Hacker Newsnew | past | comments | ask | show | jobs | submitlogin

> CTRE is fine as long as you don't overflow the stack

Which is to say CTRE is mostly not fine, if you use it on user-provided strings, regardless of target environment. It's heavily recursion based, with never spilling to the heap and otherwise no safeguards for memory use/recursion depth.
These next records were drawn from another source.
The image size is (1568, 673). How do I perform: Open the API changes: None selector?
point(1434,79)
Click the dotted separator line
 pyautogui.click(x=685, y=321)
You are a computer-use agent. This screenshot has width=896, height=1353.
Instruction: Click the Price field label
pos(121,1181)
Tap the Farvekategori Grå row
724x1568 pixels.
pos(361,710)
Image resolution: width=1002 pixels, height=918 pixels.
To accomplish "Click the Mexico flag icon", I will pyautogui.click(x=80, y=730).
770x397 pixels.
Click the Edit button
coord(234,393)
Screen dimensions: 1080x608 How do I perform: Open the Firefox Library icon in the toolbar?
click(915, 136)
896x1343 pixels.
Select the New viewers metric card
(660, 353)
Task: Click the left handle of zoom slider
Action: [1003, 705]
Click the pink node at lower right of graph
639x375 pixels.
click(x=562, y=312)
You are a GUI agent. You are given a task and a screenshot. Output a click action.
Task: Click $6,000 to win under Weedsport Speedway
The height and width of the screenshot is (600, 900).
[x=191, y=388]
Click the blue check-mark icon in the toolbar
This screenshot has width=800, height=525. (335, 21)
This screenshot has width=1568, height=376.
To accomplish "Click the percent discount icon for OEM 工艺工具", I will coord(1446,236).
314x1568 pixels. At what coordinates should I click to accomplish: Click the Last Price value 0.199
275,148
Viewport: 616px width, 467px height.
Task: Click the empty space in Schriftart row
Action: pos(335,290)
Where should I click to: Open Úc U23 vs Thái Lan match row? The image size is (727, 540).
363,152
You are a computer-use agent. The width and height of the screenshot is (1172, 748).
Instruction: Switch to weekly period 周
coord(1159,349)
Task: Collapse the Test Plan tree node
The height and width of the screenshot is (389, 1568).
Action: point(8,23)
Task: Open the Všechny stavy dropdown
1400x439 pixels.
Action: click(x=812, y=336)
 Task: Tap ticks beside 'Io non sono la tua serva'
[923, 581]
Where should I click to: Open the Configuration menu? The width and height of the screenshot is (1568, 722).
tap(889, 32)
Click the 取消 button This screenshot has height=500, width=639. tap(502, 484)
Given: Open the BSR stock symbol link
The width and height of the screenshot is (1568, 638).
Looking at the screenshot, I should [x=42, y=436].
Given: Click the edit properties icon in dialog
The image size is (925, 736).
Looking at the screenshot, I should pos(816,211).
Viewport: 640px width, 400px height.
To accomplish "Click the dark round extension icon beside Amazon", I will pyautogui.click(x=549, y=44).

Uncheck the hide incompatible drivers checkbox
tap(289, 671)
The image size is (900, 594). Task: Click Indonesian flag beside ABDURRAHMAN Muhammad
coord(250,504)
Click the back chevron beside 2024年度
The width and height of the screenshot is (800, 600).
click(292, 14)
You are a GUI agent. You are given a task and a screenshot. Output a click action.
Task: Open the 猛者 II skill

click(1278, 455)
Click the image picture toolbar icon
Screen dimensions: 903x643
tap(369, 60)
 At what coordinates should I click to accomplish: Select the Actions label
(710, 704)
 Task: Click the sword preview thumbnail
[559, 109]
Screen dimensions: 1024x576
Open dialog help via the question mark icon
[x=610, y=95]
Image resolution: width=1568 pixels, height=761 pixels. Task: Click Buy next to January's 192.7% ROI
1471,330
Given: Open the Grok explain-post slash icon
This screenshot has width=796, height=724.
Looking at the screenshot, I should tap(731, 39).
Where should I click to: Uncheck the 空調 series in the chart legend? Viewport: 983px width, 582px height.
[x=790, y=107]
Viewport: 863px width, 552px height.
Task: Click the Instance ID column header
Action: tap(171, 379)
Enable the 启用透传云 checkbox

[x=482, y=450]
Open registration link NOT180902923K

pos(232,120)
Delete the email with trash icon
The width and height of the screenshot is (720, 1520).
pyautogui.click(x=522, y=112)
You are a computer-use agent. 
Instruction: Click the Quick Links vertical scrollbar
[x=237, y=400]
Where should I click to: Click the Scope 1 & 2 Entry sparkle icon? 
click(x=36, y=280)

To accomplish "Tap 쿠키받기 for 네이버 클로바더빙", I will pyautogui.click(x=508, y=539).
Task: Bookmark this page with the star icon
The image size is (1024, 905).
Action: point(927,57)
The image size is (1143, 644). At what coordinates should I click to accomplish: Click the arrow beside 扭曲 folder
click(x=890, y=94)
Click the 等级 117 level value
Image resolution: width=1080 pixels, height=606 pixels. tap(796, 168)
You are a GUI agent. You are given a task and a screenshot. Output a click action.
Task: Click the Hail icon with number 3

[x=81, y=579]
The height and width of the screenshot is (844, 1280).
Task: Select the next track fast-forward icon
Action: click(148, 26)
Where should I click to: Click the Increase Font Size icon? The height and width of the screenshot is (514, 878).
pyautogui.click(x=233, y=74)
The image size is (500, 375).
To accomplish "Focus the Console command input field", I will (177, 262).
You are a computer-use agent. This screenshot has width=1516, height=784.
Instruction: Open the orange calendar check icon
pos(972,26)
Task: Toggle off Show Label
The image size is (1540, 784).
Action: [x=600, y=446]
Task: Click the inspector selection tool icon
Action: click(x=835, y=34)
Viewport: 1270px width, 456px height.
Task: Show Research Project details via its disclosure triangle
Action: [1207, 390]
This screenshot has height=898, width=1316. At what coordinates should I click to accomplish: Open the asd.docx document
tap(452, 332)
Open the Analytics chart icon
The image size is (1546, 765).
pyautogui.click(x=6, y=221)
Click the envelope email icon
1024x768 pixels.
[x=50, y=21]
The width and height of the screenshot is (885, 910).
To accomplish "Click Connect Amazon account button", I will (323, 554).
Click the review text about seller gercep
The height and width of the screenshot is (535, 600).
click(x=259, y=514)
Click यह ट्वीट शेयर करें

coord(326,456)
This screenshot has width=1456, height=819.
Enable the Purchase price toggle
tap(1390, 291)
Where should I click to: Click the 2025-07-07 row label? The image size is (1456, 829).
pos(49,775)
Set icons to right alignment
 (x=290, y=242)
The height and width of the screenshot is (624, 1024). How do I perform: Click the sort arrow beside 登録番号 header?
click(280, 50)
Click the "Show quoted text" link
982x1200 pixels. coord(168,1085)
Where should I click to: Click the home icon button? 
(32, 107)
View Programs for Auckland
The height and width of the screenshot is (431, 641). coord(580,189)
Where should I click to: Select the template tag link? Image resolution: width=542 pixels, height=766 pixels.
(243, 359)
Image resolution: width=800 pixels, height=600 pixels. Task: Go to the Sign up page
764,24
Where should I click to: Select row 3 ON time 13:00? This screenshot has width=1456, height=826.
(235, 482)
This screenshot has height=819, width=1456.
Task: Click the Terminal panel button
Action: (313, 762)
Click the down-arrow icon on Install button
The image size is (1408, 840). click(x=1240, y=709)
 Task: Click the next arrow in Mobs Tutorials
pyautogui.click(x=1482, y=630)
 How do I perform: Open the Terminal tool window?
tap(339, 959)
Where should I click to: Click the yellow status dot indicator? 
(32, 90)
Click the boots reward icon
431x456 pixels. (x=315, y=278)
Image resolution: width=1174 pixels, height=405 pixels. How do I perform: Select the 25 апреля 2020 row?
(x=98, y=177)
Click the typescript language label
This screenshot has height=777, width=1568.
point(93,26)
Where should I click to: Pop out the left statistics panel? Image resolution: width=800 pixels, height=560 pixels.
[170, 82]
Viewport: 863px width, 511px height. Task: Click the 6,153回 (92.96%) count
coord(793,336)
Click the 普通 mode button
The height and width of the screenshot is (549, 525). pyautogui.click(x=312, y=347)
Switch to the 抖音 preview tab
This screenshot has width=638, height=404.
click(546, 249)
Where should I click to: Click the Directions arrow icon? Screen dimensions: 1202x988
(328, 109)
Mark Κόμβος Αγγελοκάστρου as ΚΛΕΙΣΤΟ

The regex which was overflowing the stack was something like this (simplified and from memory):

    ^http:\/\/([a-z0-9.-]+)\/?:([1-9]|[0-9][0-9]|[1-9][0-9][0-9]|[1-9][0-9][0-9][0-9]|[1-5][0-9][0-9][0-9][0-9]|6[0-4][0-9][0-9][0-9]|65[0-4][0-9][0-9]|655[0-2][0-9]|6553[0-5])$
Once I've given up validating the port number with the regex, it no longer blew up the stack:

    ^http:\/\/([a-z0-9.-]+)\/?:([1-9][0-9]{0,4})$
I'll admit I haven't done a thorough job of auditing the stack usage afterwards, but not all regexes look like Perl codegolf. For simple, straightforward patterns I don't see any problems using CTRE, but I'd be interested to see some proof to the contrary if you have some.


The problem can occur in general if there is a greedy match within the regex: https://github.com/hanickadot/compile-time-regular-expressio...

Although it looks like that this got fixed for simple patterns.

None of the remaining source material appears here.